Sono riuscite ad allontanare i pusher dalla scuola “Peppino Impastato” di Palermo le cui aiuole erano usate come nascondiglio per le droghe. I ragazzini erano avvicinati all’uscita per vendere loro coca e marijuana.

Un residente racconta di averne visti diversi acquistare proprio davanti ai cancelli. La presenza delle mamme ha allontanato in brevissimo tempo tutti gli spacciatori, che si sono visti contrastare il loro commercio di morte.

Le mamme hanno ripulito

Si tratta di una struttura tenuta male, tra cumuli di immondizia alti come le ringhiere di cinta. Le mamme hanno ripulito tutto a mani nude e poi hanno iniziato a fare le ronde per evitare che l’immondizia fosse abbandonata lì.
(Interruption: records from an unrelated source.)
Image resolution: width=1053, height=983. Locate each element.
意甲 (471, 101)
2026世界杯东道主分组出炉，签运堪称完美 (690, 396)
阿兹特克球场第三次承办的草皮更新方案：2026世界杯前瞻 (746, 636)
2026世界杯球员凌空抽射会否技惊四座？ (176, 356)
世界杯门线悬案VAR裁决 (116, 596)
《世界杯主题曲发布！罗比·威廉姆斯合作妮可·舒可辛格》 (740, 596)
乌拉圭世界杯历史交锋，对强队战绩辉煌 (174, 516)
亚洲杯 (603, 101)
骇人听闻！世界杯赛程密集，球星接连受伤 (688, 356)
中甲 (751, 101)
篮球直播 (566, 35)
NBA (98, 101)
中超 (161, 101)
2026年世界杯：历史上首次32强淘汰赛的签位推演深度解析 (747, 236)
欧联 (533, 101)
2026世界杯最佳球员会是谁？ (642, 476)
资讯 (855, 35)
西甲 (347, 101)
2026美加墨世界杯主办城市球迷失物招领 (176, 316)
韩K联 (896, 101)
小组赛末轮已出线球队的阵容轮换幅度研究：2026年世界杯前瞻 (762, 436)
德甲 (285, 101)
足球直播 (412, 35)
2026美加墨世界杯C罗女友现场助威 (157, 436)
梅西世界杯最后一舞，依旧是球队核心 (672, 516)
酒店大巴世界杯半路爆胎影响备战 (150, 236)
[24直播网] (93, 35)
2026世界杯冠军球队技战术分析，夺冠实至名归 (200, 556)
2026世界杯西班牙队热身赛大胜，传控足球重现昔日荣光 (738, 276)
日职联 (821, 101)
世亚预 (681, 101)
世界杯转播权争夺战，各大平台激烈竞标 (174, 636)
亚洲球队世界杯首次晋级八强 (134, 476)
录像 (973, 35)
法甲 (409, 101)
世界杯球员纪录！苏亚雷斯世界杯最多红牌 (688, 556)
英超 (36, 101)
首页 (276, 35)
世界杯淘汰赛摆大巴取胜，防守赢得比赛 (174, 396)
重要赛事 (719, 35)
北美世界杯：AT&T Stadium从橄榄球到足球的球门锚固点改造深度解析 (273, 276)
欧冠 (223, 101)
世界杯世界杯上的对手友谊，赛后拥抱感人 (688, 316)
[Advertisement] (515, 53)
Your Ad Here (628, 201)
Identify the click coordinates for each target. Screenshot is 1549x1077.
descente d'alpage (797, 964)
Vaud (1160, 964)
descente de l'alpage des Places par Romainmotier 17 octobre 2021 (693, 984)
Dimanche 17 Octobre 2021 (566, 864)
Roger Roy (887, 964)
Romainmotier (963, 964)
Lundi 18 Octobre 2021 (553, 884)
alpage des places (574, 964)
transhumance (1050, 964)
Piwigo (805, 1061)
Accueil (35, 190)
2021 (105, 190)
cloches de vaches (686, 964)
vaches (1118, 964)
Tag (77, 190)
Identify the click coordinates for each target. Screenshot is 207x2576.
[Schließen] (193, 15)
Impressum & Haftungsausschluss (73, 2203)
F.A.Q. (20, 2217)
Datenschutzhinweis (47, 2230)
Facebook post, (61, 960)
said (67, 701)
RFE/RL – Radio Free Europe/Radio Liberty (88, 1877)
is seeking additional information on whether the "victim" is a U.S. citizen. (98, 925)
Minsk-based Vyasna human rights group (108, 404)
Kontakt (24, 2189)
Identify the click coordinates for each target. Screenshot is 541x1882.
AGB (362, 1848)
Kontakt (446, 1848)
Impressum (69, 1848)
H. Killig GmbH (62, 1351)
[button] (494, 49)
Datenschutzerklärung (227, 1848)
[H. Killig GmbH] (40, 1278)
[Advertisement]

Al loro arrivo, gli spacciatori le hanno trovate lì. Dopo qualche giorno hanno abbandonato il terreno e non sono più tornati. La Repubblica racconta la storia per prima, intervistando le mamme.

“Hanno cambiato zona dopo 25 anni: la nostra presenza li intralciava” spiega Iolanda d’Alessandro, una delle mamme tenaci  che ha combattuto presidiando la struttura. Con lei altre madri e un’unica nonna 79enne, agguerritissima.

I pusher si sono spostati di poco: circa 700 metri, ma la vittoria per le mamme è che siano lontani dalla scuola dei loro ragazzi. Da qualcosa si deve pur iniziare. Il problema non è nella scuola, ma fuori: qualcuno in quartiere ha iscritto i figli altrove.

Una sconfitta

“Una sconfitta per noi, perché questa è un’ottima scuola – spiega una di loro – la delinquenza è fuori di qui”. Hanno segnalato più volte alla scuola e ai carabinieri la problematica: nell’ultimo anno il quartiere Noce ha visto 30 arresti per spaccio, 8 denunce a piede libero e il sequestro di un chilo di dosi tra erba e fumo.

Quelli del quartiere chiamano il gruppo di mamme “le coraggiose. E’ grazie a loro se la struttura è tornata nelle mani dei ragazzini. Il gruppo era più corposo, poi molte si sono scoraggiate e sono rimaste in cinque con nonna Marianna.

Raccontano di aver ricevuto qualche minaccia, ma per lo più combattono contro gli insulti. “Qualcuno ci ha detto: “Io vengo dal carcere” – raccontano -. Noi rispondiamo che questi sono fatti suoi. Vogliamo un futuro per i nostri ragazzi e vogliamo che più mamme si uniscano a noi”.

Le donne sono appoggiate dall’associazione “a Strummula” e dal presidente Salvo Massa. Cercano di fornire un’alternativa e portare le vedute dai ragazzi fuori dal rione, ma non lontano.

Il quartiere, spiegano, sarà sempre casa loro e guardare oltre non significa andarsene. Lo hanno affermato con una frase: “Noi da qui non ce ne andiamo”. E la loro presenza ha reso la struttura una zona franca. Ci sono voluti 25 anni per raggiungere lo scopo.